Sr. Cyber Security Incident Response Analyst
Shanghai, Shanghai, China
Software and Services
Apple Information Security is responsible for protecting Apple’s data in transit and at rest. Apple employees and partners are always moving information from one system to another, or storing it on a server or device. Our job is to make sure Apple's information doesn't fall into the wrong hands. We are building a world-class team of security practitioners in Shanghai. This is a rare opportunity to be involved in something new from the beginning. As a member of our team, you will have the opportunity to collaborate with multi-functional partners both internal and external to Apple. Among the groundbreaking services you will have the opportunity to focus on is iCloud in China. We are looking for self-motivated individuals with an intuition for security who are not afraid to question assumptions. The ability to be results-driven, comfortable with dynamic requirements, and effective communicating cross-culturally are keys to success in this position. Show us your talent in this challenging, fun, and exciting environment. It’s what makes us Apple.
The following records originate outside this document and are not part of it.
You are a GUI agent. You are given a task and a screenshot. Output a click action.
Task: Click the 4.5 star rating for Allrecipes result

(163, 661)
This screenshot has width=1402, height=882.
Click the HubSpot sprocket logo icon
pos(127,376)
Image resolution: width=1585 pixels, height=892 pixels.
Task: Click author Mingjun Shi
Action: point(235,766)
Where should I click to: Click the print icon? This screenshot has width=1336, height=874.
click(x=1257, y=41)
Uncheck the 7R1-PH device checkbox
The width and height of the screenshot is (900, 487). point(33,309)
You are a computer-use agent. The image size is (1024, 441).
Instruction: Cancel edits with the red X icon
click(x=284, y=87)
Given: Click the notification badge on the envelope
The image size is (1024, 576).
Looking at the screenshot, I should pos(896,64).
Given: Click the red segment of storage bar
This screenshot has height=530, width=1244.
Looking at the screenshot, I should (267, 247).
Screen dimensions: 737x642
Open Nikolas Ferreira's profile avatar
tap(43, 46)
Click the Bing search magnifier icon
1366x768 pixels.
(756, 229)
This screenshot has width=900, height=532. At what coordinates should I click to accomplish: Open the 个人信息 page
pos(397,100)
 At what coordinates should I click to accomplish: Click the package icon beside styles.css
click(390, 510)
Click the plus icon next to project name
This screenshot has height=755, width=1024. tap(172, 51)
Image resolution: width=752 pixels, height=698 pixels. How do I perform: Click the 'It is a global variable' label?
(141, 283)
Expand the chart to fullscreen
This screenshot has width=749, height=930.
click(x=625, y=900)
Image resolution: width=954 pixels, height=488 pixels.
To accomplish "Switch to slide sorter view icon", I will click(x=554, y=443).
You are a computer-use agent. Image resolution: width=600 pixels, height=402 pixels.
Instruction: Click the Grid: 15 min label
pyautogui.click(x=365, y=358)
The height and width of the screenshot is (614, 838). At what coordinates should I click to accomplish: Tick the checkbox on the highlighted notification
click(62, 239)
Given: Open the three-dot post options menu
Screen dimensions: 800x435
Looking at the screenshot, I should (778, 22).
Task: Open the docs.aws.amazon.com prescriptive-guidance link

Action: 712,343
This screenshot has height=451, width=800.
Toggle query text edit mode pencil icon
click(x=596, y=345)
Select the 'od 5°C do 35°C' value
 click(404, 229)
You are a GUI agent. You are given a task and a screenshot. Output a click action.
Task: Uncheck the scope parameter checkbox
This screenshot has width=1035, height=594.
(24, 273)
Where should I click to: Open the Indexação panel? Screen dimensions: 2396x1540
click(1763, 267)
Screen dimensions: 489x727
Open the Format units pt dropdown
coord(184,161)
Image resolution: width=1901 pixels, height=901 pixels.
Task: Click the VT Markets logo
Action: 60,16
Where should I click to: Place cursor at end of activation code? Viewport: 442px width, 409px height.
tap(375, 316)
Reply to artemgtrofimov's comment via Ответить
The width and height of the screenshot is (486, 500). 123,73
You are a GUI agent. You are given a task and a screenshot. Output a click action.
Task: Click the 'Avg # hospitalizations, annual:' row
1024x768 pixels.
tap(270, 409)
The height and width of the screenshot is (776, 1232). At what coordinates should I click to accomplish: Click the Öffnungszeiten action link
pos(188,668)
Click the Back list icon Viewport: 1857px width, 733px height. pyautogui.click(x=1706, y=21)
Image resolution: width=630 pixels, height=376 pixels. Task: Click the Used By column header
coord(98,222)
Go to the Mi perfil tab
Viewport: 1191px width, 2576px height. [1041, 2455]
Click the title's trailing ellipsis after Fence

- Strong communication skills
- Highly collaborative with a high standard of ethics
- Ability to adapt to changing priorities and manage parallel activities
- Experience in information security with focus on incident response, security engineering, and/or intrusion detection
- Experience working in a Security Operations Center and/or a Computer Incident Response Team
- Knowledge of computer networks and common protocols (for example TCP/IP, UDP, DNS, FTP, SSH, SSL/TLS, HTTP)
- Experience with SQL and Linux
- Proficiency in one or more programming/scripting languages (for example Python, Go, C/C++).
- Experience with big data - using big data log collection and correlation tools for data analytics
- Experience in using log aggregation and distributed monitoring tools (for example Splunk, Elastic Stack)
- Proficiency in English language
You will join a team of best in-class security monitoring and threat analysts working on technology and processes with global reach. This role is an integral part of the security controls that Apple uses to protect its customers, brand, and data. As a Senior Cybersecurity Incident Response Analyst, you will: Perform daily operational monitoring; Manage information security events escalated to the threat analyst team; Function as an intrusion analyst to examine security events for context, risk, and criticality. Successful candidates will exhibit some of the following characteristics: Thorough understanding of incident response, cyber kill chain, threat modeling, and attack vectors. Ability to analyze endpoint, network, and application logs. Experience analyzing network traffic and using deep packet inspection tools. Demonstrated ability to work in a team environment. High level of motivation and enthusiasm for learning. Technical knowledge of Mac OSX and Linux Operating Systems preferred. Experience with disk and memory forensic tools preferred. Experience with the writing and tuning of IDS signatures preferred. Knowledge of CVEs and recent security vulnerabilities preferred. Excellent problem solving skills combined with hands-on experience doing root cause analysis and post incident reviews preferred. Ability to analyze malware and obfuscated code preferred. Knowledge of web application vulnerabilities with ability to triage/verify OWASP Top 10 issues preferred. Experience with creation of comprehensive technical reports preferred.
Education & Experience
B.S. in Computer Science, Engineering, equivalent degree, or relevant work experience in information technology or related field within the last 10 years.
- Apple is an Equal Opportunity Employer that is committed to inclusion and diversity. We also take affirmative action to offer employment and advancement opportunities to all applicants, including minorities, women, protected veterans, and individuals with disabilities. Apple will not discriminate or retaliate against applicants who inquire about, disclose, or discuss their compensation or that of other applicants.